MI5 groups have been the consultants in secretly gathering intelligence. They might bug, burgle and take heed to “subjects of interest”, to make use of the jargon. But within the run-up to 7/7, the company usually fell in need of sharing that data broadly and shortly sufficient.

PA Media Screen grab taken from video footage taken by emergency services of the scene at Russell Square Tube station in London, after a bomb blast onboard a train 
PA Media

Video footage taken by emergency providers of the scene at Russell Square Tube station in London, after a bomb blast onboard a prepare

Peter Clarke was the Metropolitan Police officer in command of counter-terrorism policing on the time of seven/7.

“I haven’t spoken to anybody who was involved in either counter-terrorism or in the intelligence agencies, who don’t regard it as a failure,” he instructed me. “Of course it was.”

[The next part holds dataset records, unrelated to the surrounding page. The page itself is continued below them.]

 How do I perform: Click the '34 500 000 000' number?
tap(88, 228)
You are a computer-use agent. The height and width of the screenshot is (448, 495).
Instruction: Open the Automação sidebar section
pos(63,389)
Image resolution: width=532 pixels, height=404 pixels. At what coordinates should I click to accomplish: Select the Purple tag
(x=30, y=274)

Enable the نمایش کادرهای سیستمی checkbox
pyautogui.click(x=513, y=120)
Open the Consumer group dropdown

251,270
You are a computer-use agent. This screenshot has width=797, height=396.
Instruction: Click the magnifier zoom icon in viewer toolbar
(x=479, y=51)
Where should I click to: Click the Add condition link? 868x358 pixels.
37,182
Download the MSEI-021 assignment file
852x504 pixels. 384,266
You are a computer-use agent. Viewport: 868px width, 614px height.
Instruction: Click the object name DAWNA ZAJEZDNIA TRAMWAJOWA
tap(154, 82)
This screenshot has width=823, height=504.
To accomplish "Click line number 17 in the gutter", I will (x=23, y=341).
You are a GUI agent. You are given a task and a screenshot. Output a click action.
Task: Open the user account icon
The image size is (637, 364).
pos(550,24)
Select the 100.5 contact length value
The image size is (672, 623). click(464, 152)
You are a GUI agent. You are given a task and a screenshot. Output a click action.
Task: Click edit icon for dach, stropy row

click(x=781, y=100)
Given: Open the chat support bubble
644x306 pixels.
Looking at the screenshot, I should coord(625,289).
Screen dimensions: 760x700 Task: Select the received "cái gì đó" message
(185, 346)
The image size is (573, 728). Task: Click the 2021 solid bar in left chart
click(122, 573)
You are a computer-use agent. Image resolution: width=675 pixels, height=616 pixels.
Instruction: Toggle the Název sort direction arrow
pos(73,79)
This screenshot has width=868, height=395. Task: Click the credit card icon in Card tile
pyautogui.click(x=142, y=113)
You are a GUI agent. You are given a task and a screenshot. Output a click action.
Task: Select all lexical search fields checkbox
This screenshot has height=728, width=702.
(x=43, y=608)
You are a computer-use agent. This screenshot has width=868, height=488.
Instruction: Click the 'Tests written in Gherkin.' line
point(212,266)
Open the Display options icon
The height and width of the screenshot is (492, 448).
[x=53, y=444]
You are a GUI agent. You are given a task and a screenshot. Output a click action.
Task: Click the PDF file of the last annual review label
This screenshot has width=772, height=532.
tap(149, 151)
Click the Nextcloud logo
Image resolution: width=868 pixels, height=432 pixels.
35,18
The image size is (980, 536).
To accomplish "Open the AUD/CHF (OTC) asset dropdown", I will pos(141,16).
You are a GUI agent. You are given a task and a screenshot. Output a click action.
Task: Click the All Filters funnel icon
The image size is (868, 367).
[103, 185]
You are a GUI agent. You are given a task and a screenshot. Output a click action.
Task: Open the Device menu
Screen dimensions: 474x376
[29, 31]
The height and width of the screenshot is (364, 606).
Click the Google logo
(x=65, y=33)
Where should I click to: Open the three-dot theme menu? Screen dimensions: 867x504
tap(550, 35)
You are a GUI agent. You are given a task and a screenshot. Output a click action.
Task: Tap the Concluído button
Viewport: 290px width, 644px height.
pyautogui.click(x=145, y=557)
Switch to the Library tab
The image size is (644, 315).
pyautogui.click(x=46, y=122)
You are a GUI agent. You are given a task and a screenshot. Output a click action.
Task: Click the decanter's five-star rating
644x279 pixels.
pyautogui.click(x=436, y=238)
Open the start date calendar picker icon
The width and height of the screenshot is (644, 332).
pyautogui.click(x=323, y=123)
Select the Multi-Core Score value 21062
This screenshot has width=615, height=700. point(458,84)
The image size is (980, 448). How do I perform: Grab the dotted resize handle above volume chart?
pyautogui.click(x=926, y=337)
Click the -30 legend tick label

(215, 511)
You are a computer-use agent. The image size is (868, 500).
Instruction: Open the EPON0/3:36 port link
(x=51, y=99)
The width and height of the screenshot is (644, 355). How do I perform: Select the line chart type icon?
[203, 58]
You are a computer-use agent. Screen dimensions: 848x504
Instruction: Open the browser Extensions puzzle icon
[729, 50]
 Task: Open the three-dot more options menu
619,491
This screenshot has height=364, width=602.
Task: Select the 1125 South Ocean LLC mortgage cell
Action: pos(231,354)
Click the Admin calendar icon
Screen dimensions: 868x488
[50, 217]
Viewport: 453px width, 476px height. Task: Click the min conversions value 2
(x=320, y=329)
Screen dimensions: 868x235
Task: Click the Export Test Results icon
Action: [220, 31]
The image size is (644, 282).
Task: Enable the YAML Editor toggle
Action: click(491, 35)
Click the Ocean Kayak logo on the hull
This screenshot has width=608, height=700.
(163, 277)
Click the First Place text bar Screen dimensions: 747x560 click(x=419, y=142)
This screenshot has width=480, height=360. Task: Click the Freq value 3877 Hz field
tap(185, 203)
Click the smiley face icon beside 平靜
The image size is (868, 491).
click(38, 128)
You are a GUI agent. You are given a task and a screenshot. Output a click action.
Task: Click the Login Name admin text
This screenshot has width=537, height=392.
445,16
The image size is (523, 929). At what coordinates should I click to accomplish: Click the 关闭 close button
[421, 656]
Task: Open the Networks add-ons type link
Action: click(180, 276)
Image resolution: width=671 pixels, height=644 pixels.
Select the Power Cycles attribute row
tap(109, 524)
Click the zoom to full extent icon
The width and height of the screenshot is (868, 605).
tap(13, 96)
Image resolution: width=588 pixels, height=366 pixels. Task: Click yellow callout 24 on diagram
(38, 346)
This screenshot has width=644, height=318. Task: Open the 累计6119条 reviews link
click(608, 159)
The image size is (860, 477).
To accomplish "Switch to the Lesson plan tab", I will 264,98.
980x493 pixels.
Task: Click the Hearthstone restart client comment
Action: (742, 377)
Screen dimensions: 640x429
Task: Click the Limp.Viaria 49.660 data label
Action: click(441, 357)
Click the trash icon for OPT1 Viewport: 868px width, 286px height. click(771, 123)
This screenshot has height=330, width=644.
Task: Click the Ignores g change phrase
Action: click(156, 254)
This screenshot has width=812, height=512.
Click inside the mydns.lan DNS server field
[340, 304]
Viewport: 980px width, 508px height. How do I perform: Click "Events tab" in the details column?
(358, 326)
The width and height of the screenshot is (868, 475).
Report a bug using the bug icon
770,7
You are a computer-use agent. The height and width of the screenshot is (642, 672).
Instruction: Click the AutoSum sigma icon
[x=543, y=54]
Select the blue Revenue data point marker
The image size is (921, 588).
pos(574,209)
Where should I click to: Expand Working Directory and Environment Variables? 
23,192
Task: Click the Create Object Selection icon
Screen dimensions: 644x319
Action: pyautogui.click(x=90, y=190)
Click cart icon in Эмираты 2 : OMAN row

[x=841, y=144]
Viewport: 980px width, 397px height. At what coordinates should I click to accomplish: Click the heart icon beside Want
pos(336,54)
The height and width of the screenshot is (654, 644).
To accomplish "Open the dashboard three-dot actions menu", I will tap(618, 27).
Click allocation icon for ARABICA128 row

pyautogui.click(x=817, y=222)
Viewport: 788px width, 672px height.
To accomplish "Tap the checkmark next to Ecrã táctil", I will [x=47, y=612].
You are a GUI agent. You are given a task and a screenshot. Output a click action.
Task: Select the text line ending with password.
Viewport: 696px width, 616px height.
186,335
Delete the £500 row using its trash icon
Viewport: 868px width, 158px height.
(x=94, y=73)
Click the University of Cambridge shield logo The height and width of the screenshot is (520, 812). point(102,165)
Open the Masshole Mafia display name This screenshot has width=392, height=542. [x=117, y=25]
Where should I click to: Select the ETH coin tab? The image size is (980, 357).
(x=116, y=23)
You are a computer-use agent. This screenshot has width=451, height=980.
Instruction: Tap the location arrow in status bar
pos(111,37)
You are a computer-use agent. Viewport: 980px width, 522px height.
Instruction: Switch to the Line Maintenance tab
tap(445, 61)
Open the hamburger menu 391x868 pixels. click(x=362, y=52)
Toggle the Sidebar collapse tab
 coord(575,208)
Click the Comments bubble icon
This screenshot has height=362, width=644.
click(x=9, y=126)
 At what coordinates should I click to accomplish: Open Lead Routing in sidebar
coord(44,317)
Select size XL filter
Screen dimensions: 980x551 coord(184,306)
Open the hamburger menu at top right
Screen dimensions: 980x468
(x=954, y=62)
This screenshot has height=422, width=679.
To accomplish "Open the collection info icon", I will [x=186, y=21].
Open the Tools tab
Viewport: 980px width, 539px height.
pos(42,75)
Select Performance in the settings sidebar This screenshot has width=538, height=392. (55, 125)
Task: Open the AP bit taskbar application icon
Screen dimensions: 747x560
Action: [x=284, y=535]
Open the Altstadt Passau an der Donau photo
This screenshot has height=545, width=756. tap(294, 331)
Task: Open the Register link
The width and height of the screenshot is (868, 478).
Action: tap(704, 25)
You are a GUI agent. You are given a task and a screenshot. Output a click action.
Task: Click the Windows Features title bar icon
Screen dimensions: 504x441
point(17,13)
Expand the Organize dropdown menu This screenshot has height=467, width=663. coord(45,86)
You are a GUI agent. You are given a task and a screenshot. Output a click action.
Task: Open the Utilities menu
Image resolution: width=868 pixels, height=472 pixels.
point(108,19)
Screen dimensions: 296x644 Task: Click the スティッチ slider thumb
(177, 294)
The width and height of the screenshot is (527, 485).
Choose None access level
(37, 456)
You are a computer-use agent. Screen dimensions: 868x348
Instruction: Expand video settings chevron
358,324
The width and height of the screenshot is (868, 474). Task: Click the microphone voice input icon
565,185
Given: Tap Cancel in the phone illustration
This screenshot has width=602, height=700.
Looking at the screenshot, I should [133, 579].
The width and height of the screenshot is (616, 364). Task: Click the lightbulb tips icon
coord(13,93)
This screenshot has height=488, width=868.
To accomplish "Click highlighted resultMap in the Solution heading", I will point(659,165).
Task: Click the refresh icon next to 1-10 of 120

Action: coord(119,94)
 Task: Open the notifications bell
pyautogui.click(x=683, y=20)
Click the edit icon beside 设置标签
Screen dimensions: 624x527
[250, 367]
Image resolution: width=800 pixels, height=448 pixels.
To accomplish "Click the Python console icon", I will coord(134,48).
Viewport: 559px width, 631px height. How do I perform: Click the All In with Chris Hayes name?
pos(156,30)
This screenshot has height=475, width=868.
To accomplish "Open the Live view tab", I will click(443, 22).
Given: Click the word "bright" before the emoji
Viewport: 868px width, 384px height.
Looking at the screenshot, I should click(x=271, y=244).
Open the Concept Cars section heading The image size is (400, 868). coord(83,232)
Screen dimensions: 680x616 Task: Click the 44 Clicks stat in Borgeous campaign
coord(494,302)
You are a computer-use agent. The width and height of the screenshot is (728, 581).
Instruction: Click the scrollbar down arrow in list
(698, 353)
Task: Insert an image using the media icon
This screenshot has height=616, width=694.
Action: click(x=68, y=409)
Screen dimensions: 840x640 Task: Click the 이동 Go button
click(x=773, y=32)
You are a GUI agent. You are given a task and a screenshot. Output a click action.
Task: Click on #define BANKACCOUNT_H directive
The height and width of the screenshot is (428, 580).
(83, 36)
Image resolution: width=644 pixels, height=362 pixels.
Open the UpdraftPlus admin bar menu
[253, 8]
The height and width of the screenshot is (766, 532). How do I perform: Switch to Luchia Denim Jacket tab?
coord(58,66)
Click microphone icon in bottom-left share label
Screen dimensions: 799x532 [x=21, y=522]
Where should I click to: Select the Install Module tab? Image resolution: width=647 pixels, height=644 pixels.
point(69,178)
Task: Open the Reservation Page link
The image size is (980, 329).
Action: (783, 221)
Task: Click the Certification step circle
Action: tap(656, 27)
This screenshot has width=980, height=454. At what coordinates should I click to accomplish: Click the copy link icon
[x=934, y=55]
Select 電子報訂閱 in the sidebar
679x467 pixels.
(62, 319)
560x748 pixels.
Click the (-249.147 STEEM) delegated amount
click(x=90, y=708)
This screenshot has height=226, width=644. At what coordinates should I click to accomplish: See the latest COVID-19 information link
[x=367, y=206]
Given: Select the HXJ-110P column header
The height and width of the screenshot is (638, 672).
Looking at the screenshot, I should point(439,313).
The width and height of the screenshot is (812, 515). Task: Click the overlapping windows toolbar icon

The failure was advanced. Lord Jonathan Evans, the previous head of MI5 – and on the time of seven/7, the deputy head – highlights the strain intelligence groups have been beneath.

“You have to make choices in counter-terrorism investigations. You can’t investigate everything, so the question is are you investigating the most immediately threatening intelligence and making the right priority calls?”

The motive why the long run 7/7 ringleader was put to 1 aspect in 2004 was that there was no substantial intelligence that he was really planning an assault.

The businesses have been specializing in an enormous bomb plot they knew about – Operation Crevice. It was run by the boys Khan was seen assembly. But the brutal reality was that that they had no concept that Khan could possibly be a critical menace as a result of he had been discounted as a precedence for additional investigation.

How MI5 foiled the liquid bomb plot

The 2005 assaults pressured the company and police to assume deeply about how they may finish a doom loop of not investigating somebody as a result of that they had determined they did not know sufficient to assume they have been price investigating.

Some of that was about funding – and there was an enormous injection into counter-terrorism within the years that adopted.

But extra importantly MI5, alongside their companions within the police, started to develop a greater “triage” system to work out which of the hundreds of potential plotters that they had titbits of intelligence about wanted to be prioritised.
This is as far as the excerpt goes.